**What is expected**
Please answer these questions using the passage on IN1 below.
1. What are the 95% confidence limits of the exercising dog?
2. What is the resting value of IN1?
3. What residual mass exponent is given?

Nespolo's first reason is disputable. In biology it is very difficult to define a number as large or small or to determine whether it does or does not pertain to a given group. (Norman and Streiner, 1994). The ratio of IN1 between resting and maximal exercise represents a 3% variation. The 95% confidence limits of the entire data set are 142 and 205. The 95% confidence limits of the exercising dog are 112 and 232. The resting value of IN1 is 176.5, which is included within the 95% confidence limits of the exercising dog. The same occurs when the data is transformed into logarithms (the 95% confidence limits for the logarithmic transformation are 119 and 246).

The second reason is widely known: ratios and logarithms make the numbers small. However, our residual mass exponent is 0.003 and not 0.03. Furthermore, we are not using allometric equations to calculate IN1.

[Pixel coordinate grounding data]
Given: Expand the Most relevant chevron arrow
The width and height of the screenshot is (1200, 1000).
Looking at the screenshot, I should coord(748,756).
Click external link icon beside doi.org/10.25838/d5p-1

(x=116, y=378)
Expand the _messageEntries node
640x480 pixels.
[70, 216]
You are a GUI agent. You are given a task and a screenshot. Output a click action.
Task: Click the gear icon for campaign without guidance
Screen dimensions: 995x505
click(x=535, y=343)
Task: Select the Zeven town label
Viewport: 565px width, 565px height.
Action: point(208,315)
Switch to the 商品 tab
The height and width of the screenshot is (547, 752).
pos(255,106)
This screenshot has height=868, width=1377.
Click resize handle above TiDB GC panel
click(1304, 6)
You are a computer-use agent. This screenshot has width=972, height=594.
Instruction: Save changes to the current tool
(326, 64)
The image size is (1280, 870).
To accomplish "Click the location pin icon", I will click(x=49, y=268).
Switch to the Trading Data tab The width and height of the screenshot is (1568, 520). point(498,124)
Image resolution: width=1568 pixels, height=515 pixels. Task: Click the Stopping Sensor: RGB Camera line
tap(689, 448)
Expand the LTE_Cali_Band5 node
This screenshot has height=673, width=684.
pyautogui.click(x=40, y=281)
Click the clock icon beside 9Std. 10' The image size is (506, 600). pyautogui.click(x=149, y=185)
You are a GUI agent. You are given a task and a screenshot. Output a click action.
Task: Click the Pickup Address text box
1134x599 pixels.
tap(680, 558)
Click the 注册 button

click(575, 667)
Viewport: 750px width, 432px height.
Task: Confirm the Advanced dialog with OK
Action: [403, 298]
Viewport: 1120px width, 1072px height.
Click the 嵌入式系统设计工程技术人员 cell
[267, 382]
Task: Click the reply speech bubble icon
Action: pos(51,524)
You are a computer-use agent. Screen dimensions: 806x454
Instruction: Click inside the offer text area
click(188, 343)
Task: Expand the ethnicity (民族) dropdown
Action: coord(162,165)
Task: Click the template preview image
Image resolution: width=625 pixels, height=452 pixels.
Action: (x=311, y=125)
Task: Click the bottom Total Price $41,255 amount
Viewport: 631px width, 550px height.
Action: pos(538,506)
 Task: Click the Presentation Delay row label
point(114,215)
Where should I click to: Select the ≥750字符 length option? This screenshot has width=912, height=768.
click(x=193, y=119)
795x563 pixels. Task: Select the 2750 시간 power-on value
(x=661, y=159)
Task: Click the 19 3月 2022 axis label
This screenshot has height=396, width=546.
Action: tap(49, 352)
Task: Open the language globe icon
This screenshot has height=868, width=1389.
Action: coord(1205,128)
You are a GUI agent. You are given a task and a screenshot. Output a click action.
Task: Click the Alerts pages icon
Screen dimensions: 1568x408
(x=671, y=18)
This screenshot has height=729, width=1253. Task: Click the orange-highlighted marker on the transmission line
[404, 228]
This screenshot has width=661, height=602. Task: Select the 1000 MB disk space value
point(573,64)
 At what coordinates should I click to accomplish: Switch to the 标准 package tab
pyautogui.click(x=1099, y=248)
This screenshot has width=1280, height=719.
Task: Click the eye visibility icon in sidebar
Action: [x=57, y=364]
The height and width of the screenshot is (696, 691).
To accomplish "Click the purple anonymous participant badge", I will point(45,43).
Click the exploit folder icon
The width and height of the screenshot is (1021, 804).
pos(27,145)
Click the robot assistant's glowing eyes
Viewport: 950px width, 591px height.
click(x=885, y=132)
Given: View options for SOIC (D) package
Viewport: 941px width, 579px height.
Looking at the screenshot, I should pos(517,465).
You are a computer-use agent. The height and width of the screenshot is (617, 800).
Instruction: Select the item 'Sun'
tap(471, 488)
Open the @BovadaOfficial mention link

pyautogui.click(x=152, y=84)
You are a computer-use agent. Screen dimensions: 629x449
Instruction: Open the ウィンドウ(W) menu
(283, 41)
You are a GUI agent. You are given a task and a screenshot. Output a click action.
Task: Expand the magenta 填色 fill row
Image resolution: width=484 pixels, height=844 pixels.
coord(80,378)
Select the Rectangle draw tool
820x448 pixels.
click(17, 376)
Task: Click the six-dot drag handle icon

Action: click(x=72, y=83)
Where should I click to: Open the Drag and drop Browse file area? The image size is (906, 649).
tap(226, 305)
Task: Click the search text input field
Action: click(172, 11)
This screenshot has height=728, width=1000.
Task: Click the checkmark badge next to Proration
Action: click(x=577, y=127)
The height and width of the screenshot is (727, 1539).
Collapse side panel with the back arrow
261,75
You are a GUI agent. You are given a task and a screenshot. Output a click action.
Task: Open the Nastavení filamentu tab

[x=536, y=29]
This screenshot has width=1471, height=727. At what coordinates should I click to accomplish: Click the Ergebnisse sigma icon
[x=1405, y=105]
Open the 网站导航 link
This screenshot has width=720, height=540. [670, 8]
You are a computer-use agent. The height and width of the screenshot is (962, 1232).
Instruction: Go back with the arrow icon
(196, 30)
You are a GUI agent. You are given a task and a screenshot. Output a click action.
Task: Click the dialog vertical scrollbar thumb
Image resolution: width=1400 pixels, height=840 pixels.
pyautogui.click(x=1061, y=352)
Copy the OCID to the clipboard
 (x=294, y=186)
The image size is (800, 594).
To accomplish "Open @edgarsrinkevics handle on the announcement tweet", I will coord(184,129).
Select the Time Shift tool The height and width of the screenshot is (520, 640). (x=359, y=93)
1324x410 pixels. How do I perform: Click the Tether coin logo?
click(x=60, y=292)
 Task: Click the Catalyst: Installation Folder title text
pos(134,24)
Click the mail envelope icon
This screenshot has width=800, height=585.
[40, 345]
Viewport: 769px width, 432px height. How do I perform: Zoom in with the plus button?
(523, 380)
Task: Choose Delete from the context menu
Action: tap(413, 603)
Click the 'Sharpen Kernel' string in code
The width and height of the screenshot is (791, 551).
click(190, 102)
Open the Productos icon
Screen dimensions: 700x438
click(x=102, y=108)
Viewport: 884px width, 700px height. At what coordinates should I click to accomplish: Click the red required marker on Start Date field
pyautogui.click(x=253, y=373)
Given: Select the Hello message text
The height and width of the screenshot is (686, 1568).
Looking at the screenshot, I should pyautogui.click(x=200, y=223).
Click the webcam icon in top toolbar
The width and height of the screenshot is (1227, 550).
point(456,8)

**Answer box**
1. 112 and 232
2. 176.5
3. 0.003